──────── Records shown
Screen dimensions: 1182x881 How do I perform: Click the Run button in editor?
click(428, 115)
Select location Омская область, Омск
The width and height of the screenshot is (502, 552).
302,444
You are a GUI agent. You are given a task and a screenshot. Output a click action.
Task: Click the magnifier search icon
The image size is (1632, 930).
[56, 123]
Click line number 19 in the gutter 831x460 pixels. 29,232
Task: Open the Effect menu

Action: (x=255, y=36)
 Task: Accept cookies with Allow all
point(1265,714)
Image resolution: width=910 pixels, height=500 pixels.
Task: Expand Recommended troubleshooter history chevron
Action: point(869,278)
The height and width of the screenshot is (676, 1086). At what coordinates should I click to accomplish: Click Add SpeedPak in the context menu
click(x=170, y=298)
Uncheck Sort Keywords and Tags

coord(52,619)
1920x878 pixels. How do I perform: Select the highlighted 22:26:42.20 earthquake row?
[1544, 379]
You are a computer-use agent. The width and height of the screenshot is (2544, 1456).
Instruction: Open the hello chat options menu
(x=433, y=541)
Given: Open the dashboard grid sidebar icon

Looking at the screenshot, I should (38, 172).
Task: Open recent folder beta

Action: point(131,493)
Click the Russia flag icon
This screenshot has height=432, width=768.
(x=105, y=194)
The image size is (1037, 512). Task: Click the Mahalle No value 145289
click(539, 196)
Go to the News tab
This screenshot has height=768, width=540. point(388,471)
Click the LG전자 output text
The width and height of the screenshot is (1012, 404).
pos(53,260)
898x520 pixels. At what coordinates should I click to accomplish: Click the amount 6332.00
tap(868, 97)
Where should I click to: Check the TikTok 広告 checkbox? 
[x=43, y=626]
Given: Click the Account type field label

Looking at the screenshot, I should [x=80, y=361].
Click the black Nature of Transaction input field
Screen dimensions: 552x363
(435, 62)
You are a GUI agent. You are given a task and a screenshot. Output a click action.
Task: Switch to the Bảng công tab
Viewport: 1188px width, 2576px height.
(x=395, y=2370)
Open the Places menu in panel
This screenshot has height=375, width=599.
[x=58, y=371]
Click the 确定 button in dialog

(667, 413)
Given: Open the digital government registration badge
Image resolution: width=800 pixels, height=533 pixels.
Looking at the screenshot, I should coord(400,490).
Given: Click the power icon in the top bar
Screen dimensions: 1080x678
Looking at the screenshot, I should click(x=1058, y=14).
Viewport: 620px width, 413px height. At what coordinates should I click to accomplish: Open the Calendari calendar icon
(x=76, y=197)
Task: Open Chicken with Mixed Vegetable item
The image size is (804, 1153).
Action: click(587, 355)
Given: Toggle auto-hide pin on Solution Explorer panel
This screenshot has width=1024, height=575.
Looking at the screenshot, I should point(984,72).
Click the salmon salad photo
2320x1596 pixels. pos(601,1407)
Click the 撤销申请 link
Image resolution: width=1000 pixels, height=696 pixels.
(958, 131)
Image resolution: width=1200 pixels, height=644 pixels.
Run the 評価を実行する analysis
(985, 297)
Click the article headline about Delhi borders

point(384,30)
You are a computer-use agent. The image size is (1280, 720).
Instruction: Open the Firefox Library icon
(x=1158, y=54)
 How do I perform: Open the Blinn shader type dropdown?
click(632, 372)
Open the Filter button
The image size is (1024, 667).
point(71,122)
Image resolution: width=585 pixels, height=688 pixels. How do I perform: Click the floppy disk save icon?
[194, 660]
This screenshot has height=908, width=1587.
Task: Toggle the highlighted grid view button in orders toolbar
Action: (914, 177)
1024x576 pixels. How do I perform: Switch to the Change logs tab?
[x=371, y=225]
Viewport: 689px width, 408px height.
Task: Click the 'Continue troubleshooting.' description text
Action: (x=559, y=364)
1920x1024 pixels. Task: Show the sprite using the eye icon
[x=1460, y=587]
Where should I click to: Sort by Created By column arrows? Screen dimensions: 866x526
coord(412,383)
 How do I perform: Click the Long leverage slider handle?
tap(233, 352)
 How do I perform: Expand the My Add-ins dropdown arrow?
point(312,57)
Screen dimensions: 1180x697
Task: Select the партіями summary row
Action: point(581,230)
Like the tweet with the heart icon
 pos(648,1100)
────────────────
Above are the entries; copy out every line among them that contains the word "panel".

Open the Places menu in panel
Given: Toggle auto-hide pin on Solution Explorer panel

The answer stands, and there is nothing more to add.